Economists are divided over just how deep the recession will be across the currency area, but most point to a pick-up later this year, driven by Chinese and U.S. demand for Europe's goods.
"In the euro zone, the balance of growth-related data continues to support our better-than-consensus picture of flattish gross domestic product growth during the first half, although one of significant divergence," Erik Nielsen, Unicredit's global chief economist, said in a note to clients.
"German growth remains robust, while peripheral GDP continues to contract," he said.
In January, the latest month for which data was available on a country-wide basis, exports of goods from France and Germany both rose 9 percent although German strength was the most notable as the euro zone's top economy was one of the few to notch up a trade surplus in the first month of the year.

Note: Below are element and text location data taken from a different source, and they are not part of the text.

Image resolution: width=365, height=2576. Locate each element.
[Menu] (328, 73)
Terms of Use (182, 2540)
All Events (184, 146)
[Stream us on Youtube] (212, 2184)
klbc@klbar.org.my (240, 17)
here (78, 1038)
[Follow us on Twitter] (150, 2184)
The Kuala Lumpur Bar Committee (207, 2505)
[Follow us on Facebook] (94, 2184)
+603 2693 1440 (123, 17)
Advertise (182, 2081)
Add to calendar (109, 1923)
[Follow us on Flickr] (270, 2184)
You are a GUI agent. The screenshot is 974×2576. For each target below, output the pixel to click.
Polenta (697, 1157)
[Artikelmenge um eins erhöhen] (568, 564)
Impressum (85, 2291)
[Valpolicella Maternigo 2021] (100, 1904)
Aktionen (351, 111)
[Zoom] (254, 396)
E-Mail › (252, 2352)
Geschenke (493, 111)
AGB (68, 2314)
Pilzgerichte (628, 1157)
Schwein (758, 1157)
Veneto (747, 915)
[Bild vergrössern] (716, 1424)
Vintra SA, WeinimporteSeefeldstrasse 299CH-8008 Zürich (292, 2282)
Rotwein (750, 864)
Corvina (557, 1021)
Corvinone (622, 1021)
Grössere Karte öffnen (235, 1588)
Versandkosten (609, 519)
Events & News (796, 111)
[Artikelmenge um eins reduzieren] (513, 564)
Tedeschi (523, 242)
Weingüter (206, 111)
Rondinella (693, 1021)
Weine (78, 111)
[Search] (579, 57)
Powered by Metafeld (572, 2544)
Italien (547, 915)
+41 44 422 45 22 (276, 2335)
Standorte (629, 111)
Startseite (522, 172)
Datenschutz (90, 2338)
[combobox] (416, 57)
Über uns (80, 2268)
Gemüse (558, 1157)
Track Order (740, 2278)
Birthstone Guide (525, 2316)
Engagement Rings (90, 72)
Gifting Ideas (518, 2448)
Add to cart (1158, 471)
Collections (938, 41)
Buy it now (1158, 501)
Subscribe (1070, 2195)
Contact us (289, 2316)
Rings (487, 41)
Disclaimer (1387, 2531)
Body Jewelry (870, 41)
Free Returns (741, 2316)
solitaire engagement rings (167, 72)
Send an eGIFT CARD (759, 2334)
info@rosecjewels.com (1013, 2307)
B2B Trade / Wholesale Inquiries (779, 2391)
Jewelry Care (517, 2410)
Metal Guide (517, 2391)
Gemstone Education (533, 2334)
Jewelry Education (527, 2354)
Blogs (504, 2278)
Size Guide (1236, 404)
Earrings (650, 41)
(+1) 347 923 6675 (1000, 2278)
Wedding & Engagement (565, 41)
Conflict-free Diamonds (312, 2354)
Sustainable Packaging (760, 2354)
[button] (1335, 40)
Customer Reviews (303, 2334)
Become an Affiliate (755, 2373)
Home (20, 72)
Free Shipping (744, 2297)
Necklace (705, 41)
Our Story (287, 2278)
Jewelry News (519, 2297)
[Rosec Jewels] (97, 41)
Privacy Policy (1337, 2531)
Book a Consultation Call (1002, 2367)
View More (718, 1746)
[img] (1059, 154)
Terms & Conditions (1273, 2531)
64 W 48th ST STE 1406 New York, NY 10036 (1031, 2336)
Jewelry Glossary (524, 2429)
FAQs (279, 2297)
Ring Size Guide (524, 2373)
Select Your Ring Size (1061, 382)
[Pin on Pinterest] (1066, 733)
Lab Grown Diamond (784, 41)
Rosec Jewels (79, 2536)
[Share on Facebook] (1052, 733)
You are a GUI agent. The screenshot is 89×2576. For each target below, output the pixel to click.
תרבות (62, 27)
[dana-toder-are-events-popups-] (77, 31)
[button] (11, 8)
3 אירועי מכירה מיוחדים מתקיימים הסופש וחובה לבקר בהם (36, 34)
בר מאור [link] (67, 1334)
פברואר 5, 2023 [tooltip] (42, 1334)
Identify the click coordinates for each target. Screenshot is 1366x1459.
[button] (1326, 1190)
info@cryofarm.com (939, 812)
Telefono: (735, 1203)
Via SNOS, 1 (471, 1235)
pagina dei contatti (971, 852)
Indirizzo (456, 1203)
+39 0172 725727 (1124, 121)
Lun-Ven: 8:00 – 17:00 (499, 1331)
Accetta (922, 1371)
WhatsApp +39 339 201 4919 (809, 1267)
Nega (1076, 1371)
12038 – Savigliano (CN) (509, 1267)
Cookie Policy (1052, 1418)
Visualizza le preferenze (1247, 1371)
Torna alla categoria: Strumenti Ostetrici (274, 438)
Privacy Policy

Greece and Portugal, already in recession and only saved from insolvency by emergency euro zone funding, had trade deficits in January. Italy's deficit was one of the largest in the bloc, at 4.3 billion euros, although separate data showed it narrowed in February.
Overall in January, German strength helped increase exports to China by 16 percent and by 14 percent to the United States, compared to the same month a year ago.
The euro zone's trade deficit with China narrowed slightly to 14.7 billion in January and was almost unchanged with Russia. The bloc's surplus with the United States widened to 5.9 billion euros in the month.